Shelter in Place, San Francisco, California
Every time that I’ve gone back from California to my Minnesota and Pennsylvania haunts, I’ve been greeted by the bird songs that make me feel I’m “home.” It appears there are few of those old familiar songbirds in Northern California and those that do live in these parts seem to visit our house less often with every passing spring. We think it’s because of the backyard cats, but I’ve heard others in the city worry about the growing silence, too. Hummingbirds, we have, but they don’t sing. We still see and hear big birds - the crows, scrub jays, gulls and an occasional hawk - even, rarely, one of the famed wild parrots that are part of San Francisco lore. But the sweet songs that were, for me, the soundtrack of summer and spring, simply are not here. I miss them - especially now when I can’t get on a plane. In this season of pandemic ‘Zooming,” and as the weather warms back east, I look forward to the bird songs in the background of the chats I have almost as much as the faces of my family and friends.

----

(Exercise brief) Pick up the essay on missing songbirds in San Francisco right after its final sentence and extend it in the same voice.

Collected data
----

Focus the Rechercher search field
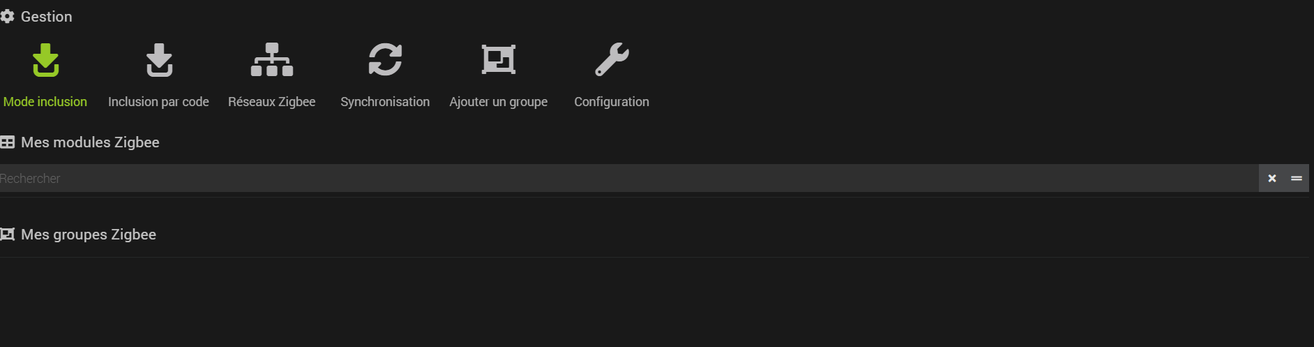 click(x=628, y=179)
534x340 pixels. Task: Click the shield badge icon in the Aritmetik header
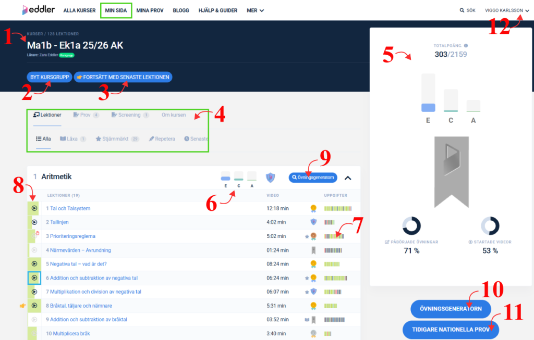[x=270, y=178]
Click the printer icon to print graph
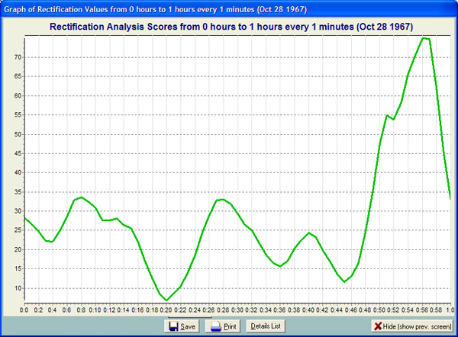The height and width of the screenshot is (337, 458). point(216,326)
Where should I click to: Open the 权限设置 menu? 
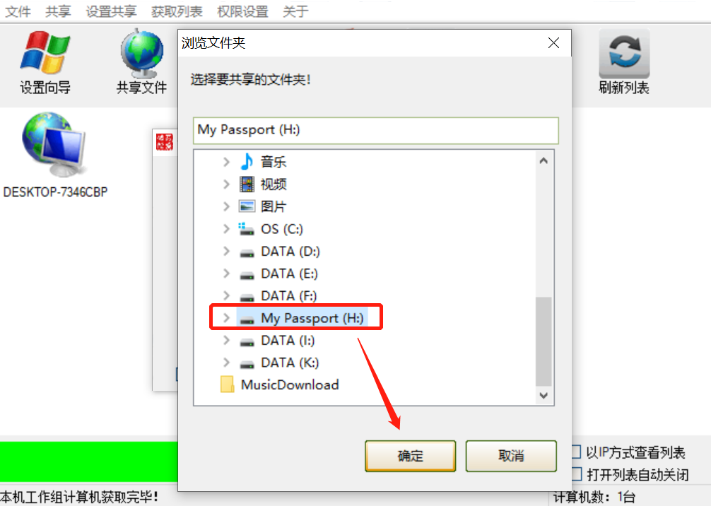(x=242, y=11)
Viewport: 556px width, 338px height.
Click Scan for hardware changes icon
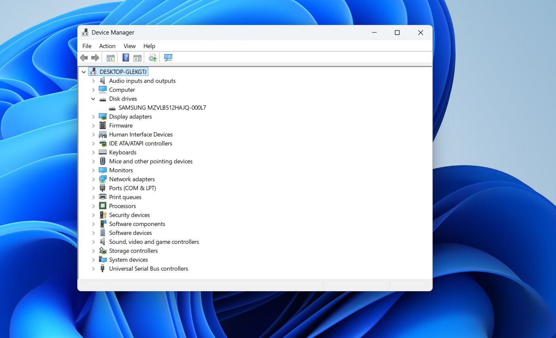(x=168, y=58)
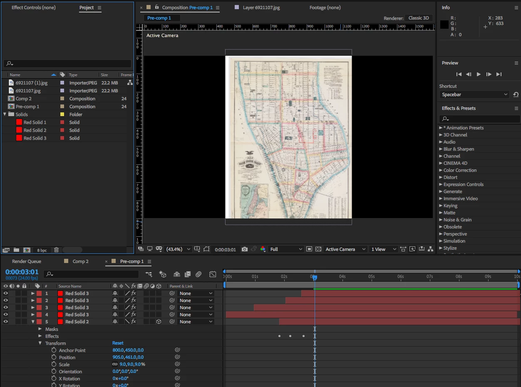Click the snapshot camera icon in viewer
Screen dimensions: 521x387
tap(245, 249)
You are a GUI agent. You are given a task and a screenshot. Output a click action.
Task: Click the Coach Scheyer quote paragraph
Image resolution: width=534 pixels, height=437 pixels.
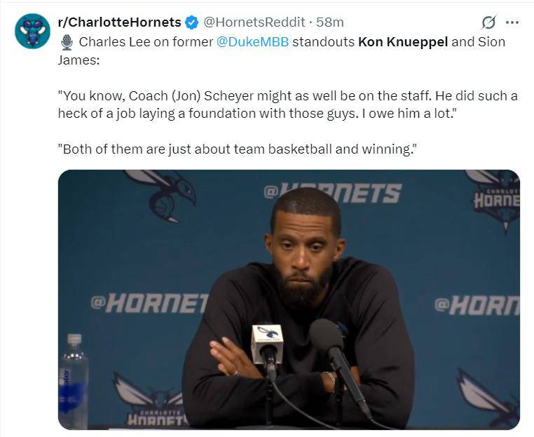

----

(Expected answer)
John knows this. He has lived here longer and is not as attuned to the loss, but he is sensitive to my complaints and always aims to please. So when he saw this stamped steel bird advertised the other day, he ordered it and installed it in the garden. A woodpecker, too. This roadrunner (aptly named Greater Californianus) cannot offer me a song of spring, but now, I’m glad to say, the fence belongs to him.